United Reporting Publishing Corporation (“United Reporting”) is a private publishing service that had been providing, under the old version of the statute, the names and addresses of recently arrested individuals to its clients. These clients include attorneys, insurance companies, drug and alcohol counselors, religious counselors, and driving schools. The Los Angeles Police Department (“LAPD”) maintains certain records relating to arrestees, including names, addresses, and the charges of arrest.
Pursuant to 42 U.S.C. § 1983, United Reporting filed a complaint before the district court seeking declaratory judgment and in-junctive relief on the grounds that the amendment to § 6254 was unconstitutional under the First Amendment and the Fourteenth Amendment to the United States Constitution. The district court agreed, holding that California Government Code § 6254(f)(3) violated the First Amendment.

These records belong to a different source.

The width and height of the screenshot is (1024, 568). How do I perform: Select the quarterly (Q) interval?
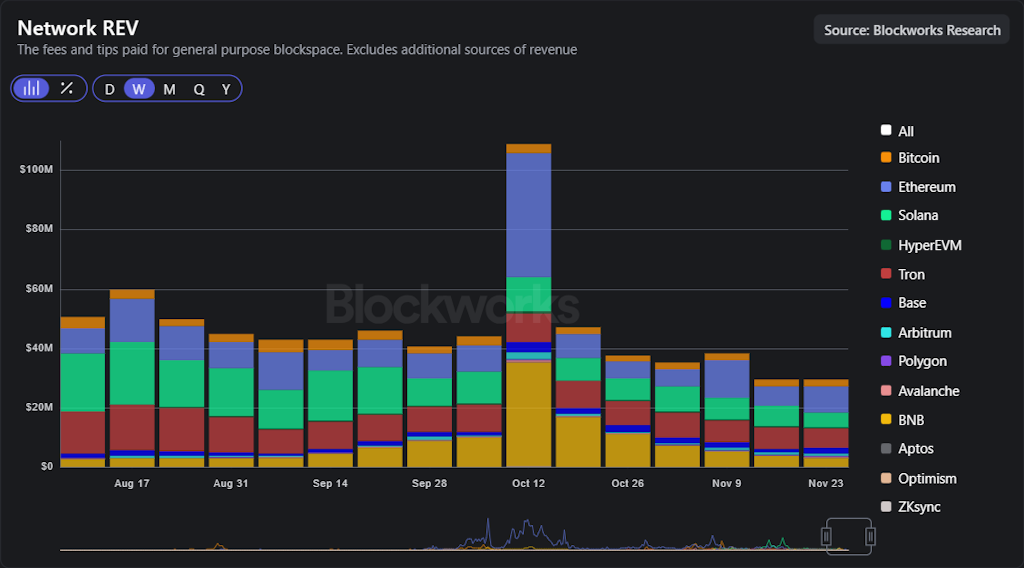pos(199,89)
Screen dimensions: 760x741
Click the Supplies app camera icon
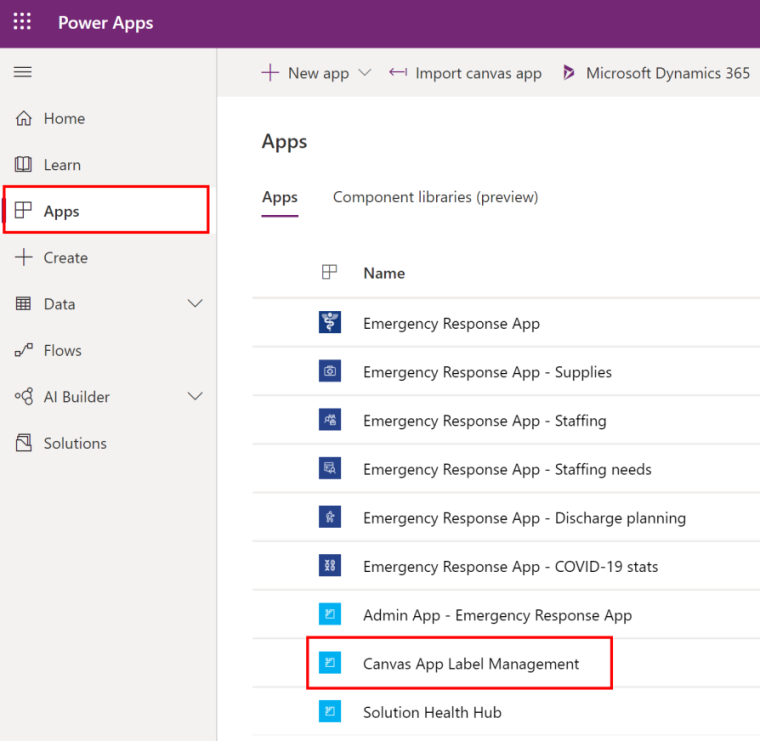tap(330, 372)
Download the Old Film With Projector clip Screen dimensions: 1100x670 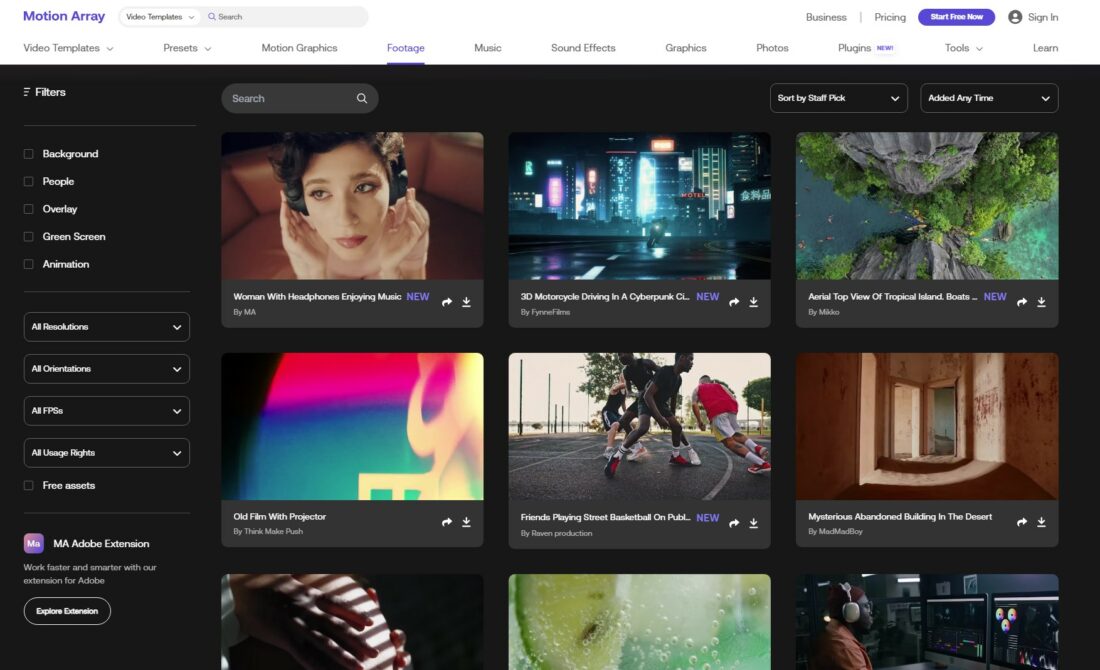[466, 522]
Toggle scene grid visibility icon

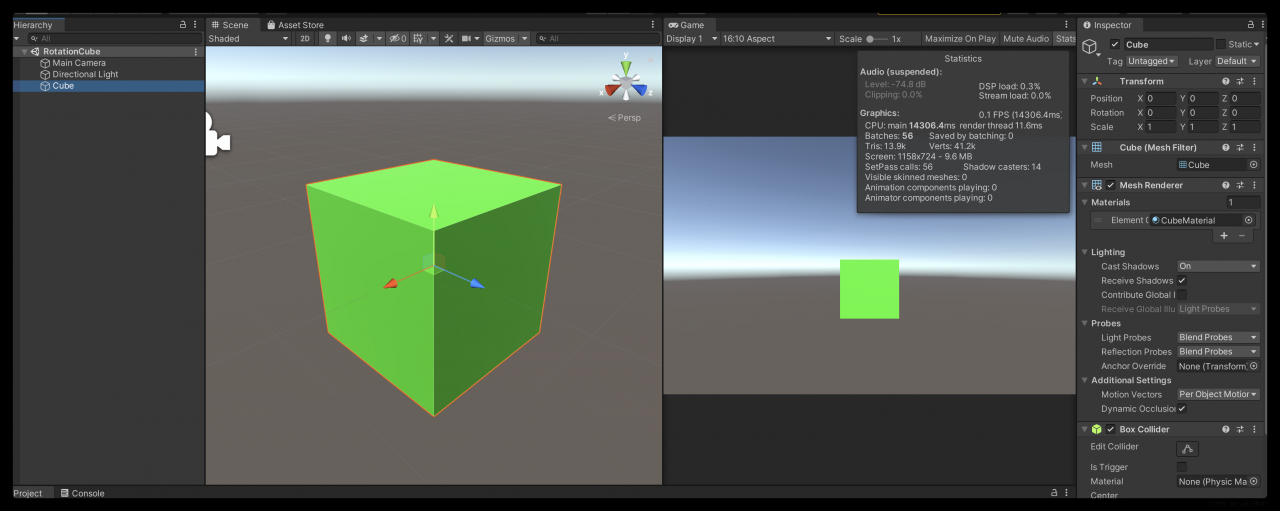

See United Reporting Publishing Corp. v. Lungren,
*1136 II
The LAPD contends that the district court erred in holding that § 6254(f)(3) violates the First Amendment right to freedom of expression. Specifically, the LAPD maintains that the district court misapplied the four-part test laid down by the Supreme Court in
Central Hudson Gas and Electric Corporation v. Public Service Commission of New York,
For its part, United Reporting argues that, contrary to the district court’s finding, the activity in which it engages, selling arrestee information to clients, is not commercial speech at all, but noncommercial speech, the regulation of which is subject to strict scrutiny under the United States and California constitutions. In the alternative, United Reporting claims that § 6254(f)(3) burdens its dissemination of truthful, nonmisleading commercial speech concerning the right to retain competent counsel and other assistance in violation of the United States and California constitutions.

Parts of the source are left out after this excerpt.